Anti-corruption lawyer Zuzana Caputova was propelled to power by revolt over the murder of a journalist.
Anti-graft lawyer Zuzana Caputova won Slovakia's presidential election on Saturday, making her the country's first female head of state, breaking the trend that has seen populist, anti-European Union politicians make gains across the continent.
Pro-EU Caputova rode on a campaign of change and vowed to end corruption in a country, which she said is run "by people pulling strings from behind".
The run-off vote took place a year after journalist Jan Kuciak, who investigated high-profile fraud cases, and his fiancée were murdered at their home.
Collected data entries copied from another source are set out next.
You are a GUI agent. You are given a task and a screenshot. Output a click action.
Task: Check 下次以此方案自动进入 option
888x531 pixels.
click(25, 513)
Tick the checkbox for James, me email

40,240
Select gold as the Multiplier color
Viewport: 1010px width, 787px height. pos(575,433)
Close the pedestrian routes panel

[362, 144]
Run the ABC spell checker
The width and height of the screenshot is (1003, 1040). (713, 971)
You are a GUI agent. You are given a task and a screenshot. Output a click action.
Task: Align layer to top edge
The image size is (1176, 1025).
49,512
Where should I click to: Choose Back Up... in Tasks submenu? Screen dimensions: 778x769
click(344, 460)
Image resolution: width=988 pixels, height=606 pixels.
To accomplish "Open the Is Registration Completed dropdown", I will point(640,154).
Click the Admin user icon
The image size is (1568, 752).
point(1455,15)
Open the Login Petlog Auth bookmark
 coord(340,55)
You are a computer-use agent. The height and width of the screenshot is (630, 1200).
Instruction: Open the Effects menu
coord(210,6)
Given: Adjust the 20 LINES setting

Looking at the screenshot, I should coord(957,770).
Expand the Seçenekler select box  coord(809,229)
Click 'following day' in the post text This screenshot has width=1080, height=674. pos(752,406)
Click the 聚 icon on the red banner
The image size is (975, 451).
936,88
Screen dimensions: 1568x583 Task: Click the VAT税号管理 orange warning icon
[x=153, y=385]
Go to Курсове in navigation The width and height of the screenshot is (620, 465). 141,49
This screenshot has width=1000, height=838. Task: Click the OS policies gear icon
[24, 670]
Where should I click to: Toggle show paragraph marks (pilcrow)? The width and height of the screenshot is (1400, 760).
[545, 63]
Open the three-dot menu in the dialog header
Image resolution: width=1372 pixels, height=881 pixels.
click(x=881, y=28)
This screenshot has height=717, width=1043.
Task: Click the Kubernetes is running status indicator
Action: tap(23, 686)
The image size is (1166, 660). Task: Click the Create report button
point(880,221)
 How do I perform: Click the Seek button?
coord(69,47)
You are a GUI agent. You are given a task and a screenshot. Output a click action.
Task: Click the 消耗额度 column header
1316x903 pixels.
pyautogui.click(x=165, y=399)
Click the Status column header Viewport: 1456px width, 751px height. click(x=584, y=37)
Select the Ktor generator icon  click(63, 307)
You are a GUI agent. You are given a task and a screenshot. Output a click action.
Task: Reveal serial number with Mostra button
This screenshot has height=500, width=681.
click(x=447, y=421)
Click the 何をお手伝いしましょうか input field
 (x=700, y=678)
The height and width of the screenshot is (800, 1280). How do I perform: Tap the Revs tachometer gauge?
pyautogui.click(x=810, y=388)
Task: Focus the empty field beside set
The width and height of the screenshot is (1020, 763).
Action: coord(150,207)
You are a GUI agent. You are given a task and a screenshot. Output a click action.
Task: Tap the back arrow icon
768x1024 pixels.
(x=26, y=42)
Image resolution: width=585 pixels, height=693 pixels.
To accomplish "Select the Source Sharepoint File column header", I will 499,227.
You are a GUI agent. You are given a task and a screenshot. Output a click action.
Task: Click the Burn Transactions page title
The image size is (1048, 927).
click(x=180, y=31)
The killings sparked public outrage and some of the biggest protests in Slovakia's post-communist history. It also forced the former prime minister Smer leader Robert Fico to resign last year.
The 45-year old political novice won about 58.3% of the voted ahead of the more politically savvy European commissioner Maros Sefcovic who took 41.7%.
Sefcovic, who is also pro-EU and is a respected diplomat had the backing of the populist ruling party, SMER.
In the first round of votes two weeks ago, Caputova won with 40.5% and Sefcovic trailed behind her with 18.7%.
“I am happy not just for the result but mainly that it is possible not to succumb to populism, to tell the truth, to raise interest without aggressive vocabulary,” Caputova told a crowd of supporters in her acceptance speech.
“This started in the local election last year, was confirmed in the presidential election, and I believe the European (parliamentary election in May) will confirm it as well.”
As vice-chairwoman of the Progressive Slovakia party, Caputova supports gay marriage and adoption.
She has also been dubbed “Slovakia’s Erin Brockovich” after winning a case that wanted to build an illegal landfill in her home town.